[PROVIDED RECORDS]
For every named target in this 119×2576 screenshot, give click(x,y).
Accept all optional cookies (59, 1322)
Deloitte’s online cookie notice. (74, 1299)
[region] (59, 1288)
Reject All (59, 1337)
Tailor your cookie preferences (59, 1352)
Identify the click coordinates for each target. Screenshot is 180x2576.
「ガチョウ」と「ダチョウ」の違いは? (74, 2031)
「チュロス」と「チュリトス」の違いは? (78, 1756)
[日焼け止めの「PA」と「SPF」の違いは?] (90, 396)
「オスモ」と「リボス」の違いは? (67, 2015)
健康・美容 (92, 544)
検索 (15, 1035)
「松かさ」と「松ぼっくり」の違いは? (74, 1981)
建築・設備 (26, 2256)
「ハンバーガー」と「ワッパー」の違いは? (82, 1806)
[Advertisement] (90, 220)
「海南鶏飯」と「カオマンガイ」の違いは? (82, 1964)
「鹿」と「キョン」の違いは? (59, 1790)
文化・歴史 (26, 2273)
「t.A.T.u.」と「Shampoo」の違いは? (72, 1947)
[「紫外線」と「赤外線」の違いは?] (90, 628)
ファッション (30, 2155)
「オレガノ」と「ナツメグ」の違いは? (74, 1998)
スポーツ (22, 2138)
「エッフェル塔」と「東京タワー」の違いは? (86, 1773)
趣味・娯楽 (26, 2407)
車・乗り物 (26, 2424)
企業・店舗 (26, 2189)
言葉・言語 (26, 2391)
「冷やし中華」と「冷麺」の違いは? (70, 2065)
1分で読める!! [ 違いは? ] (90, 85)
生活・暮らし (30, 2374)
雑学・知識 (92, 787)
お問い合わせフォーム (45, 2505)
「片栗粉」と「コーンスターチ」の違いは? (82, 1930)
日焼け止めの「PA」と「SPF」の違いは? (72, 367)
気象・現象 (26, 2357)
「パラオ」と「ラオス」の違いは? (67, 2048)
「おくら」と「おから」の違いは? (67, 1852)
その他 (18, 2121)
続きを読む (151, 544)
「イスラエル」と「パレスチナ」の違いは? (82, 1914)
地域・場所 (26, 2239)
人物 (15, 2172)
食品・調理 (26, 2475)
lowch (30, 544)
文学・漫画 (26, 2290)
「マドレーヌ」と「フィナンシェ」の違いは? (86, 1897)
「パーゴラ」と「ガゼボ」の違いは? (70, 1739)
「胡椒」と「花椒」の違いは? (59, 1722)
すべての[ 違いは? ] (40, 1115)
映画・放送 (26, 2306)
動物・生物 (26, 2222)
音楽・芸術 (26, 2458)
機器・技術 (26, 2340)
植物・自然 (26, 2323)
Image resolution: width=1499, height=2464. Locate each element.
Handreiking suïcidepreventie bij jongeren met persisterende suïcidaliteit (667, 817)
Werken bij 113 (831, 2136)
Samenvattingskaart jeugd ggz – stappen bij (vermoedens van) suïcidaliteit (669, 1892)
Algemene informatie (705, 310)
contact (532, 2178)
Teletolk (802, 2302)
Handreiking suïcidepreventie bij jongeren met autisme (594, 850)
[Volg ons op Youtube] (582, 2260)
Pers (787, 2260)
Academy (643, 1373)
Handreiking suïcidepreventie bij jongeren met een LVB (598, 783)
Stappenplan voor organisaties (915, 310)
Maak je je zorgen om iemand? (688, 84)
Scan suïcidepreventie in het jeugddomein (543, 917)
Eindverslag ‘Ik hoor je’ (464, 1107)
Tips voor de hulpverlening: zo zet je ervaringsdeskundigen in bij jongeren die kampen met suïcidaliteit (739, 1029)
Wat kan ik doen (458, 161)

[YOUR INSTRUCTIONS]
Lines of the listing above that contain the word "suïcidepreventie" should all be returned.

[SOLUTION BELOW]
Handreiking suïcidepreventie bij jongeren met persisterende suïcidaliteit (667, 817)
Handreiking suïcidepreventie bij jongeren met autisme (594, 850)
Handreiking suïcidepreventie bij jongeren met een LVB (598, 783)
Scan suïcidepreventie in het jeugddomein (543, 917)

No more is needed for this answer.